## Belge alıntısı
SAYFA YAZISI: Tiyatro Sanatıyla Yeniden Doğmak…

M.Sadık Aslankara (27.03.17 yazısıdır.)

İşte yeni bir Dünya Tiyatro Günü, yeni bir 27 Mart…

Dünyanın yedi iklim dört köşesinde bildiriler okunacak sahnelerden.

Bu değil önemli olan. Aslolan, tiyatro sanatının bin yıllardır süregelen eylemi; sahnesi yani. Sahnede okunan değil, gösterilen şey; her ne ise bu… Ne olabilir, “oyun” elbette! Ya oyun dediğimiz ne? Oyuncu, evet düpedüz oyuncu! Çünkü oyun, ancak oyuncuyla görülebilir. Kalanıyla gideniyle bu sahnelerden geçerken seyirciyi bir çiçek dürbününden geçirip onu renk macunlarıyla tutkulandıran o tanrısal güzeller, musalar… Bize değen, dokunan yürekleri, beyinleriyle oyuncular…

Tiyatro deyince oyuncular gelsin ilkin usunuza…

Taa bin yıllardır sürdürdükleri bu yolculuğun pervasız kahramanları onlar…

Onlar, bizde birbirinin kılığına, sesine, sözüne, bedenine, yüzüne dönüşerek sanki tek bir varlıkmışçasına sürüyor da sürüyor…

Gelin ruhumuza ancak tiyatrocuların üfleyebileceği sevgiyle yaklaşan, adına “oyuncu” denen bu büyücüye yer açalım; gidenleri kalanları, gelenleri gelecek olanlarıyla, taşıdıkları tiyatro yalvacı kimlikleriyle mühürlenmiş zamana, bir damga da biz vuralım…

İki kitap var elimin altında. Günlerdir birinden ötekine geçerek bunları okuyorum…

İlki tiyatromuzun dişi efsanesi, sahnenin tanrıçası Gülriz Sururi… Onun elinden çıkmış bir “Ebedi Gençlik Rüzgârı”: Zefiros (Doğan Kitap, 2016).

## Veri kümesi kesiti
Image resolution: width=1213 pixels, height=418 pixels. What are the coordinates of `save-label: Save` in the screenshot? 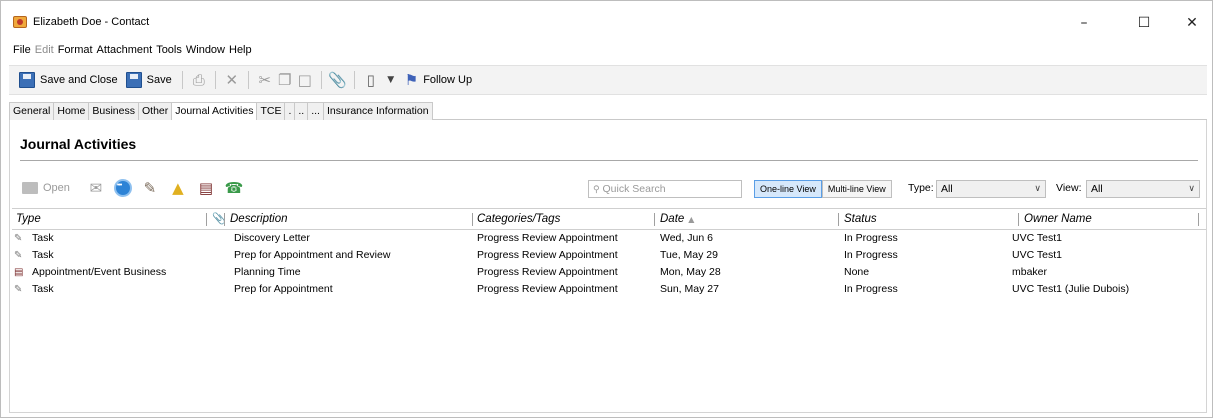 It's located at (159, 80).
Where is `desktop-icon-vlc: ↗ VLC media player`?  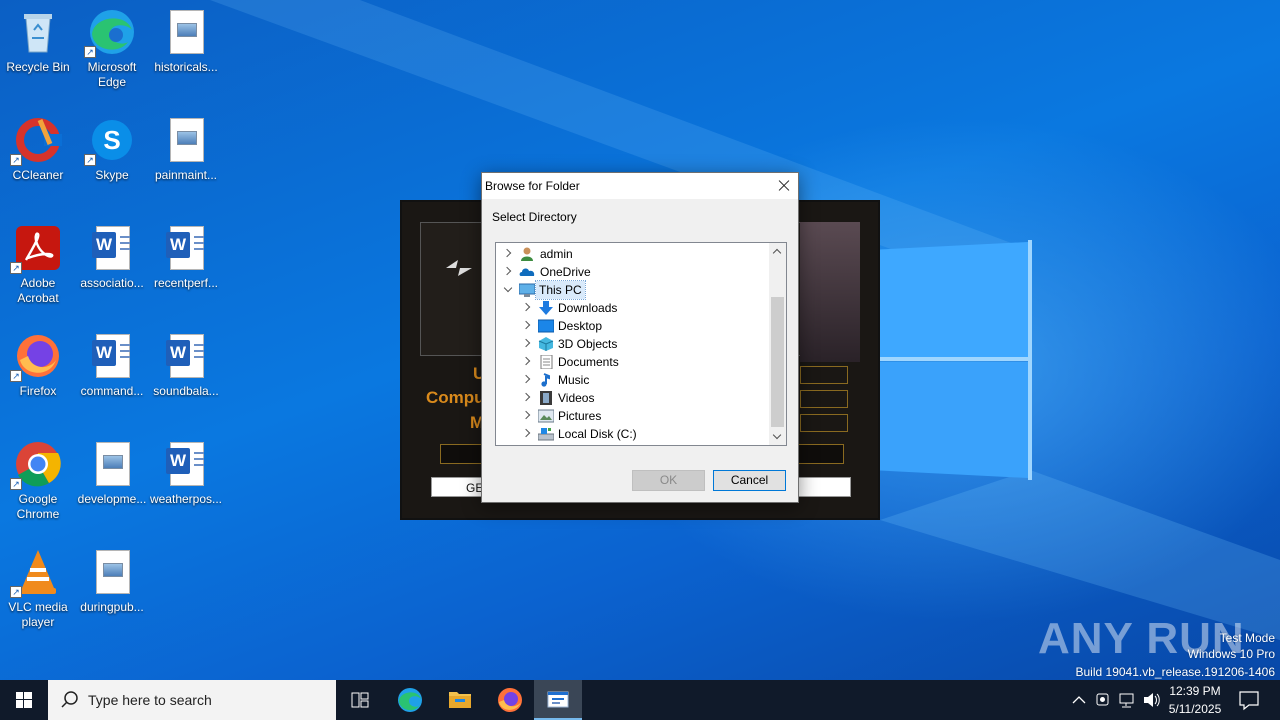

## Görev listesi
1/ Dünya Tiyatro Günü yazısından, "İki kitap var" sözlerinin geçtiği yerden başlayıp "(Doğan Kitap, 2016)." sözlerinden sonra bitecek biçimde ilgili bölümü hiçbir değişiklik yapmadan yeniden yazın.
2/ Dünya Tiyatro Günü yazısını iki cümleyle özetleyin.

## Görevlerin çözümleri
1/
İki kitap var elimin altında. Günlerdir birinden ötekine geçerek bunları okuyorum…

İlki tiyatromuzun dişi efsanesi, sahnenin tanrıçası Gülriz Sururi… Onun elinden çıkmış bir “Ebedi Gençlik Rüzgârı”: Zefiros (Doğan Kitap, 2016).

2/ Yazar, 27 Mart Dünya Tiyatro Günü'nde sahnelerden okunacak bildirilerin değil, tiyatronun bin yıllardır süren sahne eyleminin ve ancak oyuncuyla görülebilen oyunun asıl önemli olduğunu söyler ve tiyatro denince önce oyuncuların akla gelmesini ister. Ardından günlerdir okuduğu iki kitaptan ilkinin, sahnenin tanrıçası diye andığı Gülriz Sururi'nin elinden çıkan Zefiros (Doğan Kitap, 2016) olduğunu belirtir.